_EXERCISE DETAILS_
Rewrite the listing as a two-column CSV with the headers "action" and "point". Begin at the line that contains "Task: Click the Pagamento step label" and stop after the line that contains "click(25, 266)". Give one row for each thing to be done and its given answer, placing each in a quoted field with line breaks turned into spaces.

_MATERIAL PROVIDED_

## START

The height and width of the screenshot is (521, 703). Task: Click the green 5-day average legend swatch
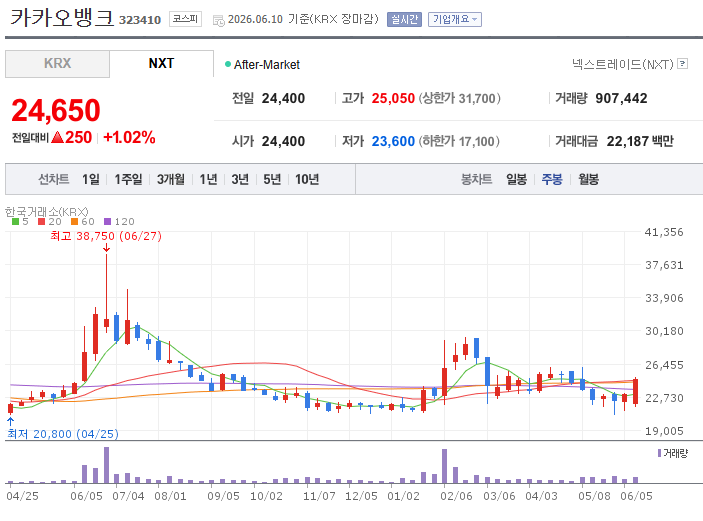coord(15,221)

## END
## START

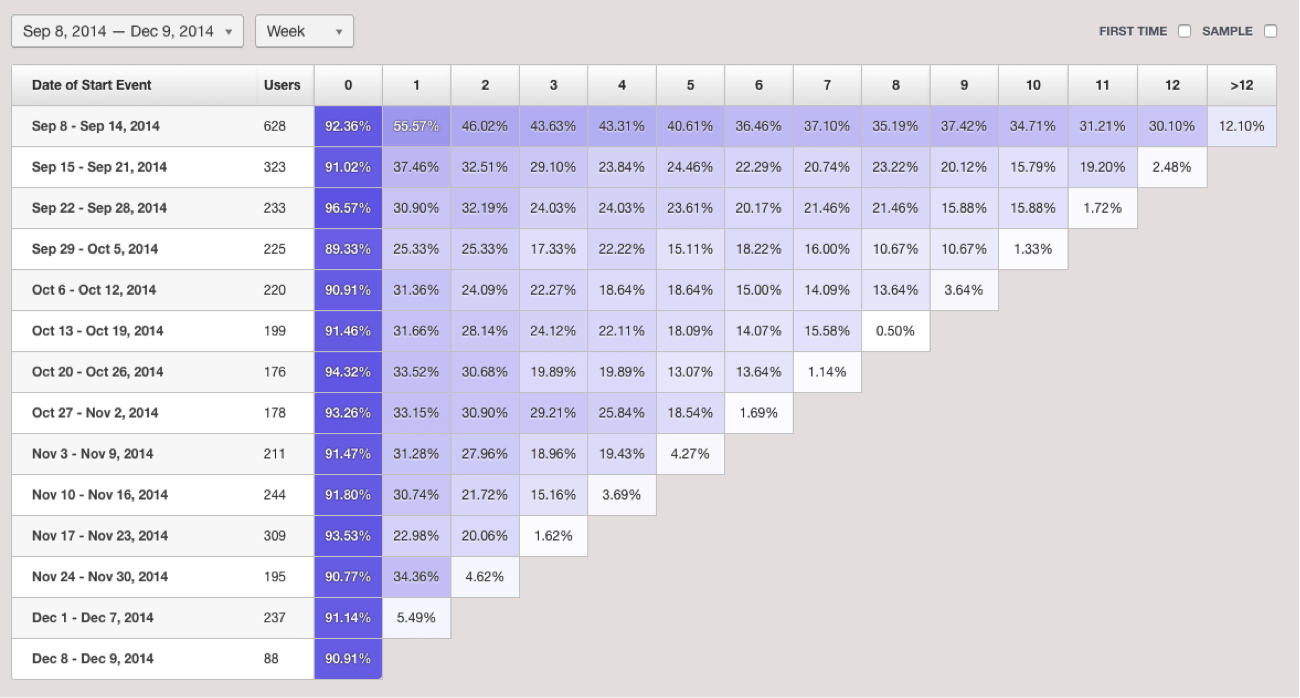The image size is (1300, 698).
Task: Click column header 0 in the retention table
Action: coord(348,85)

## END
## START

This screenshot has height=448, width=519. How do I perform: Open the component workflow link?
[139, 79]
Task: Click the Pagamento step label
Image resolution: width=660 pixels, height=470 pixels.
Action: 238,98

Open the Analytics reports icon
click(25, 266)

## END

_COMPLETE ANSWER_
action,point
"Task: Click the Pagamento step label Image resolution: width=660 pixels, height=470 pixels.","Action: 238,98"
"Open the Analytics reports icon","click(25, 266)"